> Exercise details
Return exactly these lines and no others: the one containing "Task: Open the Copilot sidebar icon" and all that follow it to the end of the listing below.
=-=-=
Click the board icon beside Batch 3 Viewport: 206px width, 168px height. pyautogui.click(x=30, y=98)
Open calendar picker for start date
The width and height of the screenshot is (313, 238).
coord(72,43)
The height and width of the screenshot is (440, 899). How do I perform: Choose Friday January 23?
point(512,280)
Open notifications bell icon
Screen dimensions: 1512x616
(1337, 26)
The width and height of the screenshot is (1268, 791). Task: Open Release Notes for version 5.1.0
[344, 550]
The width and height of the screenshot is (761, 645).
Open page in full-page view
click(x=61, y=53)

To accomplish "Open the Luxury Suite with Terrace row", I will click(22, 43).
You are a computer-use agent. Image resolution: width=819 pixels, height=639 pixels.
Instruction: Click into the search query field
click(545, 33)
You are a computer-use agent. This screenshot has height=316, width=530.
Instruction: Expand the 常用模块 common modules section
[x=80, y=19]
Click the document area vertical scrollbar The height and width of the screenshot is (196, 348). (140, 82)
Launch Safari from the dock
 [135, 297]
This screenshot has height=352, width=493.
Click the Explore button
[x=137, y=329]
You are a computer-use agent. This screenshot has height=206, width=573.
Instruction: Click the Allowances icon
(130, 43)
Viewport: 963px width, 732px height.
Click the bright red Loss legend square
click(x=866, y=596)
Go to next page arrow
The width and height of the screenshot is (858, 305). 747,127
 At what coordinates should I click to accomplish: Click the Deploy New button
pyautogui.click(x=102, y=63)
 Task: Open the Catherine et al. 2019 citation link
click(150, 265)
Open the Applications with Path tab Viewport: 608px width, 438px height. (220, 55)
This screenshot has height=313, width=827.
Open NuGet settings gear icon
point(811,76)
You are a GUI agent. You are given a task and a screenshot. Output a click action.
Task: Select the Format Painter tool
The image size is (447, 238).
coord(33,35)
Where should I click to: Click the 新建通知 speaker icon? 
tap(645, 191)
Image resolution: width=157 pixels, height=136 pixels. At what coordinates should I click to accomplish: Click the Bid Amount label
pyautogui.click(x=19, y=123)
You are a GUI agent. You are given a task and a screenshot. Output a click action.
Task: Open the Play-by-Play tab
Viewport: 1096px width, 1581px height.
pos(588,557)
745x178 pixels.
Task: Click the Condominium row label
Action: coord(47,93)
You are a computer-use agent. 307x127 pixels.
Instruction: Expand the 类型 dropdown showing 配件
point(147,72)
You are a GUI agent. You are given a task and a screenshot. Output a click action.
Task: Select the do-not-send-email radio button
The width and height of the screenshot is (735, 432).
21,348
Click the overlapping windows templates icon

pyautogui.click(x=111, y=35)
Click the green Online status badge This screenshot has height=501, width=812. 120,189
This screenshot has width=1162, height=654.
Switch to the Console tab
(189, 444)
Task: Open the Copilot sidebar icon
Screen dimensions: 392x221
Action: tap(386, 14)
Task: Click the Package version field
=-=-=
> Exercise response
Task: Open the Copilot sidebar icon
Screen dimensions: 392x221
Action: tap(386, 14)
Task: Click the Package version field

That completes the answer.